Division of Gynecologic Oncology, University of Pittsburgh Medical Center, Pittsburgh, Pennsylvania.
Curr Opin Obstet Gynecol. 2022 Feb 1;34(1):28-35. doi: 10.1097/GCO.0000000000000768.
Over the past decade, the treatment of patients diagnosed with endometrial cancer (EC) shifted away from the use of chemotherapy to more novel targeted therapy and immunotherapy approaches.
The Cancer Genome Atlas data demonstrated different subgroups within ECs, more specifically, it facilitated the identification of predictive biomarkers. In particular, immunotherapies (immuno-oncology (IO)) are active either as monotherapy or in combination with other agents, depending on the biomarker profile of the tumor.

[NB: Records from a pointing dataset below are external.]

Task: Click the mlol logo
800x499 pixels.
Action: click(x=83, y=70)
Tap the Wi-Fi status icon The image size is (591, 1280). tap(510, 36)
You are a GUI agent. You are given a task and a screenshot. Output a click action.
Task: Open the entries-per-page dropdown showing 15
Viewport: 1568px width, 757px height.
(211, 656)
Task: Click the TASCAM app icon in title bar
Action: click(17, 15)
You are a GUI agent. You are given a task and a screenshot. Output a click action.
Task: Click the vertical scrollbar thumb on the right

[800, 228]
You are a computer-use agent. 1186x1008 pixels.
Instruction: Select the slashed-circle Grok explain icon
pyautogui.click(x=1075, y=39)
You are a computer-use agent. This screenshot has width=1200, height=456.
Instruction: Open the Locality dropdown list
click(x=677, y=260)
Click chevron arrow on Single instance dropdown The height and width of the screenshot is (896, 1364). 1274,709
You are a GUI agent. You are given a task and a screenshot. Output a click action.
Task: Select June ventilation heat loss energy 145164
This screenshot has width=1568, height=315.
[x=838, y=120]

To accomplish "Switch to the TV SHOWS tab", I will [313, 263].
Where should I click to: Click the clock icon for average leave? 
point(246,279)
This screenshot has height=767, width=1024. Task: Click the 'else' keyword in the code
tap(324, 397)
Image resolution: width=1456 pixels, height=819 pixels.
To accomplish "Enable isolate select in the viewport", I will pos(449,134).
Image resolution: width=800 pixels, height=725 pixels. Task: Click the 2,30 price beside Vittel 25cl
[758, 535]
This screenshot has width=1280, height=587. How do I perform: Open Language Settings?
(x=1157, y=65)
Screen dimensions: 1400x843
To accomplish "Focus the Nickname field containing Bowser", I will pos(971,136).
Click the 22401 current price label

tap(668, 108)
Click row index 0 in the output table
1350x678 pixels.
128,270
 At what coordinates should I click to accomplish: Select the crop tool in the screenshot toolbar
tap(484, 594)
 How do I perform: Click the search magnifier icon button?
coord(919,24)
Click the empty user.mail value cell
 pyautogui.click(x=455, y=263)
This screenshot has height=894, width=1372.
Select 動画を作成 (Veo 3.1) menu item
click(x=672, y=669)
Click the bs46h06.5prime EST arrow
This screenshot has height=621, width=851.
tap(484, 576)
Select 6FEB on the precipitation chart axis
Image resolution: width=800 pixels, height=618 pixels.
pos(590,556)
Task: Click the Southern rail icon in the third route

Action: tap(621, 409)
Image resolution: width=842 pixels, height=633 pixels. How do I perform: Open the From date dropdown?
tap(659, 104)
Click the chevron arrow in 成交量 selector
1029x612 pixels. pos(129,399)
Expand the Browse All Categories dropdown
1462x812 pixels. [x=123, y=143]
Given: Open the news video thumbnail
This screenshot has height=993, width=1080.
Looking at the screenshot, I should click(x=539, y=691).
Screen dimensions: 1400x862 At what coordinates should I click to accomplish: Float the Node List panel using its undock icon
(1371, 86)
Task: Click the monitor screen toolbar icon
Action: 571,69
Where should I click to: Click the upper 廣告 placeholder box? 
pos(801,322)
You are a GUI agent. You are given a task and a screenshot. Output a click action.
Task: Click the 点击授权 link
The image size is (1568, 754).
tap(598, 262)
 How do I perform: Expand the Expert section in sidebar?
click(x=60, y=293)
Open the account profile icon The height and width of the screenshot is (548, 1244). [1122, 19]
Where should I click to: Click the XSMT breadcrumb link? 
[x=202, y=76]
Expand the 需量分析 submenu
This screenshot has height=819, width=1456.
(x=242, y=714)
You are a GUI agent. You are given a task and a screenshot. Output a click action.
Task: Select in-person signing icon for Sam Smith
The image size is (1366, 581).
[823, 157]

In May 2017, pembrolizumab was approved for patients with microsatellite instability high (MSI-H) EC. More recently, this approval was extended for patients harvesting tumors with a high tumor mutational burden status. Furthermore, in July 2021, the combination of pembrolizumab and lenvatinib was approved for patients who do not exhibit MSI-H disease. Given the wealth of targets in EC and different targetable mutations, the challenge will be to choose the proper treatment and the proper sequencing to derive the best outcome in the first-line setting and improve outcomes in subsequent settings. This review summarizes the current indications of immunotherapy for the treatment of advanced and recurrent EC. We outline the role of testing for uterine cancer and its implication in therapy management. Finally, we address new concepts for immunotherapy combinations with other therapies.
在过去十年中,子宫内膜癌(EC)患者的治疗方式已从使用化疗转向更多新颖的靶向治疗和免疫治疗方法。
癌症基因组图谱数据揭示了EC内的不同亚组,更具体地说,它有助于识别预测性生物标志物。特别是,免疫疗法(免疫肿瘤学(IO))根据肿瘤的生物标志物特征,既可以作为单一疗法,也可以与其他药物联合使用。
2017年5月,帕博利珠单抗被批准用于微卫星高度不稳定(MSI-H)的EC患者。最近,该批准范围扩大到肿瘤突变负荷高的患者。此外,2021年7月,帕博利珠单抗和乐伐替尼的联合疗法被批准用于非MSI-H疾病的患者。鉴于EC中有大量靶点和不同的可靶向突变,挑战将是选择合适的治疗方法和合适的治疗顺序,以在一线治疗中获得最佳结果,并改善后续治疗的结果。本综述总结了免疫疗法治疗晚期和复发性EC的当前适应证。我们概述了子宫癌检测的作用及其在治疗管理中的意义。最后,我们探讨了免疫疗法与其他疗法联合的新概念。